Mais le travail finit toujours par payer! La veille de l’interview, le doctorant de l’Université de Fribourg a pointé un candidat susceptible de faire son bonheur! Un soulagement qui lui permet d’entrevoir plus sereinement la seconde phase du projet: aujourd’hui, avec Laurent Falquet, son directeur de thèse, le doctorant en bioinformatique envisage de réutiliser la paille en voie de décomposition comme substrat pour la culture de champignons. Ce second projet revêtira un volet social puisqu’ils envisagent de le mettre en œuvre dans les zones rurales ayant souffert de la guerre civile.
«Si nous y parvenons, nous aurons vraiment mis au point une boucle vertueuse, une vraie économie circulaire», conclut, enthousiaste, l’étudiant Colombien.

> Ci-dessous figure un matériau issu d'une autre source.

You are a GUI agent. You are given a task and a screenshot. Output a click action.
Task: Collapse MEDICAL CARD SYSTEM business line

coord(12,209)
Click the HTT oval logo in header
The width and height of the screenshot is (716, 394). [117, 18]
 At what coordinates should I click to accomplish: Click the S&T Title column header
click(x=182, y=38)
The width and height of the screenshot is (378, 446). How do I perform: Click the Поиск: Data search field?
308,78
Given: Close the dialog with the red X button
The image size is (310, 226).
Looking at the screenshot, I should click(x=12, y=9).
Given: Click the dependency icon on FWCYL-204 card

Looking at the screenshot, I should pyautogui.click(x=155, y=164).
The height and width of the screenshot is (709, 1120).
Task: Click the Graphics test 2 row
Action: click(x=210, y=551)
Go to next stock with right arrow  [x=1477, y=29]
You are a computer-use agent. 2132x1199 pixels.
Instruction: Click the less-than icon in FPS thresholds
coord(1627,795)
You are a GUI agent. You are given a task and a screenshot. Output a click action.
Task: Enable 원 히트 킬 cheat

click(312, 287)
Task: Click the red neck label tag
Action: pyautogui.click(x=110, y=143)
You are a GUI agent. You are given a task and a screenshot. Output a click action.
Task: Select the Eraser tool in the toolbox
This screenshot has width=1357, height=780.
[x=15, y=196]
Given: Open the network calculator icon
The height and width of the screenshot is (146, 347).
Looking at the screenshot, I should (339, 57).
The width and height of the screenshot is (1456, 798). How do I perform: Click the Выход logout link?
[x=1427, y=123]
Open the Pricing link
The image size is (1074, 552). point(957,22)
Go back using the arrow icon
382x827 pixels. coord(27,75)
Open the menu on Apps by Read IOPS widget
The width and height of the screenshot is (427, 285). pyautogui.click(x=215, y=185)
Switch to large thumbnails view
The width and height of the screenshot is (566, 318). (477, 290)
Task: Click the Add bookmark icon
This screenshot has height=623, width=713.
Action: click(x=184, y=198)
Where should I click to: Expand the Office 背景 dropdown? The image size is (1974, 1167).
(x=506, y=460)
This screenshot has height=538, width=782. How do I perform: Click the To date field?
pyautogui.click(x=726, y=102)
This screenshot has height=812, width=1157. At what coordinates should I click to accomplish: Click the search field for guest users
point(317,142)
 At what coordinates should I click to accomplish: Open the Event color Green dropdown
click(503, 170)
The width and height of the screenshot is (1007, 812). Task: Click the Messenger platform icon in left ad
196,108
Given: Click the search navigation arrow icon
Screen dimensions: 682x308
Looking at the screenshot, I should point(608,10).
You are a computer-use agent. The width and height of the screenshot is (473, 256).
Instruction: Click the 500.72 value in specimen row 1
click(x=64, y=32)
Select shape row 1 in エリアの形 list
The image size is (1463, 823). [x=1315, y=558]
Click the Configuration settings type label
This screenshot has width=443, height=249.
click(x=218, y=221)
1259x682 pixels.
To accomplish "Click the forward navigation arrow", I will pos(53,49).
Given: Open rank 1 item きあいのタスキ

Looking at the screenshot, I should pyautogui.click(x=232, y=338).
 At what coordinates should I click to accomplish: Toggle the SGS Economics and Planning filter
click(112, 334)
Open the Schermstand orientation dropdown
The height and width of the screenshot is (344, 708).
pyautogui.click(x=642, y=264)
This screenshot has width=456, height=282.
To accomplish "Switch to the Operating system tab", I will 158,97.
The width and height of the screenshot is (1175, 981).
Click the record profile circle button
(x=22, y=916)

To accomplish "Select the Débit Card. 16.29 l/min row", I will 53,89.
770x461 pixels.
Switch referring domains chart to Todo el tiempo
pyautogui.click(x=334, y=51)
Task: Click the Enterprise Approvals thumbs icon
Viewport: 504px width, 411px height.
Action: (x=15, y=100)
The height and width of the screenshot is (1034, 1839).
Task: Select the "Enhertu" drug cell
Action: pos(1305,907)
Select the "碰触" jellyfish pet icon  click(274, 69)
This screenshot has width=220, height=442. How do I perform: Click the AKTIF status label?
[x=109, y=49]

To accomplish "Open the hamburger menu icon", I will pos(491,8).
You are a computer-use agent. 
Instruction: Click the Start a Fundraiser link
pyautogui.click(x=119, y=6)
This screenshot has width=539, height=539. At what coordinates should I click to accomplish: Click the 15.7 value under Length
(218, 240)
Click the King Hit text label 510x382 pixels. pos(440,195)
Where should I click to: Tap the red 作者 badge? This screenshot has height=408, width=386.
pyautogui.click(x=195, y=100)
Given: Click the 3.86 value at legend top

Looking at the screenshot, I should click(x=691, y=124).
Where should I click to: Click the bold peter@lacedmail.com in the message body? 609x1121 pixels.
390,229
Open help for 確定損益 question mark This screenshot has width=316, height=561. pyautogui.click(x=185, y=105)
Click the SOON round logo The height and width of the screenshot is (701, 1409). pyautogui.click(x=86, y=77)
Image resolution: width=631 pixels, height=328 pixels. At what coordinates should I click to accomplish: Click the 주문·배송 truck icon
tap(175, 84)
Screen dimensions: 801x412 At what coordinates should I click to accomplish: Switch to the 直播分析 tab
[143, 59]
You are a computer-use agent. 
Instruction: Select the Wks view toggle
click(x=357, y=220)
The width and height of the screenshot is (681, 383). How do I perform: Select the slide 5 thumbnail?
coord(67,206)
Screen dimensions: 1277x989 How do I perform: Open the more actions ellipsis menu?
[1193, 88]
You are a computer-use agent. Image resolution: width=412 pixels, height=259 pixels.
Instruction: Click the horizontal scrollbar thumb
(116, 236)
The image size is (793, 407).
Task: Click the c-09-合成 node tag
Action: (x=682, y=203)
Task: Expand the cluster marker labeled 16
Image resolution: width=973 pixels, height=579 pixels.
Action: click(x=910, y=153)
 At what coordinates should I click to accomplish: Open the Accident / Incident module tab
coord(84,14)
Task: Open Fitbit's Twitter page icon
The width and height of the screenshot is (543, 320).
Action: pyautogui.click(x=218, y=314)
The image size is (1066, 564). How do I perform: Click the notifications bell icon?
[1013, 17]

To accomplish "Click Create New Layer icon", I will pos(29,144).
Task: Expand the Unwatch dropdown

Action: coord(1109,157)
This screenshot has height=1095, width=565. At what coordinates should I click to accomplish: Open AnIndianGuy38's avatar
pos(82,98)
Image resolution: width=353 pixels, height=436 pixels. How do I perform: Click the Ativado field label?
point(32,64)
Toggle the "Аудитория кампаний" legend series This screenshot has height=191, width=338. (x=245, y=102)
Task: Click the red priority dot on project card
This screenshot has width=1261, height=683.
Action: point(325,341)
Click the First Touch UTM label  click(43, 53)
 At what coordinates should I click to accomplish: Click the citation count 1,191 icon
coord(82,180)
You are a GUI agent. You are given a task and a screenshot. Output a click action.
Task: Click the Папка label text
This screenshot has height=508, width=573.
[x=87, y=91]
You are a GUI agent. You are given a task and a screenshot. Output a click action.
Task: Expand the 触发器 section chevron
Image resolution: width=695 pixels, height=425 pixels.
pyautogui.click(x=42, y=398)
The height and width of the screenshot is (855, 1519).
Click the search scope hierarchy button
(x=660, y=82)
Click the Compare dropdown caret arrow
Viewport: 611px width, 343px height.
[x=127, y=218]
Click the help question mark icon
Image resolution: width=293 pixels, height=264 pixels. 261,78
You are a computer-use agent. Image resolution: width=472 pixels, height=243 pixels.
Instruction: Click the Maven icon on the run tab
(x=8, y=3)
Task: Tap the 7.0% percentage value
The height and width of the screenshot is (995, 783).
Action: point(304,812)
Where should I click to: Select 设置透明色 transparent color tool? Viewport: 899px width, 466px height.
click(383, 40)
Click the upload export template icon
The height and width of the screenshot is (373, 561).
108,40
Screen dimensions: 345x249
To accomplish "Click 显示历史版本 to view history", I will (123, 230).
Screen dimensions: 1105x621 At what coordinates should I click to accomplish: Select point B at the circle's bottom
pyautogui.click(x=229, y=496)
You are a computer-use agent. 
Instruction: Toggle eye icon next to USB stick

Bille en tête, de la Colombie à Fribourg
Depuis sa plus tendre enfance, Jeferyd Yepes García caressait le rêve de vivre une expérience à l’étranger. C’est peu dire qu’il a dû s’armer de patience avant de le voir exaucer. En Colombie, une fois son Master d’ingénierie scientifique en poche, il a travaillé durant quatre années dans un lycée où il a enseigné la chimie, la physique et la biologie. Désireux de découvrir un nouvel horizon, il est devenu technicien de laboratoire pour une compagnie produisant de la nourriture pour le bétail, un «travail passionnant lui procurant un bon équilibre entre vie professionnelle et vie privée.» Rattrapé par son rêve d’enfance, aiguillonné par l’envie d’ajouter des cordes à son arc, il n’a toutefois pas hésité à quitter cet oreiller de paresse. «Un processus rude», avoue le doctorant, lui qui a dû écrire et envoyer plus de 200 postulations, dont la plupart sont restées sans réponse. L’une de ces bouteilles à la mer va pourtant atteindre les rives de la Sarine. «Quand le docteur Falquet m’a contacté, mon sang n’a fait qu’un tour», se souvient-il. Nous avons monté un projet et, sept mois, plus tard nous obtenions la Bourse d’excellence de la Confédération suisse.» Aujourd’hui, hormis son projet sur la décomposition de la paille de riz, il souhaite mettre à disposition des outils informatiques utiles aux chercheurs·euses intéressé·e·s par la métagénomique, cette technique scientifique qui permet d’étudier les gènes des micro-organismes se trouvant dans un environnement donné. Même s’il se sent parfois seul, loin de sa famille, Jeferyd s’estime infiniment privilégié et reconnaissant: «J’acquiers de nouvelles compétences, j’ai pu visiter de nombreux pays, regarder des matchs de la Ligue des Champions. Je ne regrette rien. Je le referais mille fois!»